Mohammed copied this problem into his notebook.
(3.4x10^5)(3.8x10^-9)
A. Use the associative and commutative properties to rearrange the factors.
B. Find the product and write it in standard form.
3.4 * 3.8 * 10^(5-9)
12.92 * 10^-4
1.292 * 10^-3 (or 0.001292)
Why is the final answer 1.292 *10^-3 instead of 10^-6? isn't 0.001292 = 10^-6?
because 5 and 9 are the two exponents and they are being subtracted by each other and 5-9 is -3
A. To rearrange the factors using the associative and commutative properties, we can rewrite the problem as follows:
(3.4 x 10^5)(3.8 x 10^-9) = (3.4)(3.8) x (10^5)(10^-9)
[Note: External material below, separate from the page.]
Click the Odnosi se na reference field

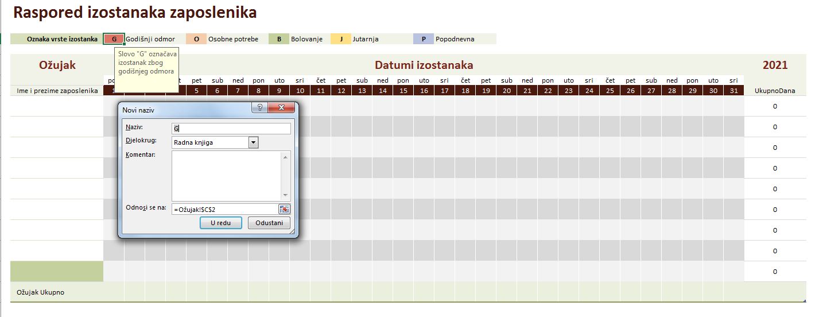[224, 209]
Using the commutative property, we can switch the order of multiplication:
= (3.8)(3.4) x (10^-9)(10^5)
Using the associative property, we can group the numbers together:
= (3.8 x 3.4) x (10^-9 x 10^5)
Now the factors are rearranged, and we can move on to finding the product and writing it in standard form.
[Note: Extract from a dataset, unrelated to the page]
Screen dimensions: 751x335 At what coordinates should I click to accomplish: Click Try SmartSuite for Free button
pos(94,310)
B. To find the product of (3.8 x 3.4) and (10^-9 x 10^5), we can multiply the numerical parts separately and the powers of 10 separately:
(3.8 x 3.4) = 12.92
(10^-9 x 10^5) = 10^(-9 + 5) = 10^-4
Now, we can multiply the numerical part (12.92) by the power of 10 (10^-4):
12.92 x 10^-4
To write this in standard form, we need to move the decimal point four places to the left because of the negative exponent:
= 0.001292
Therefore, the product of (3.4x10^5)(3.8x10^-9) is 0.001292 in standard form.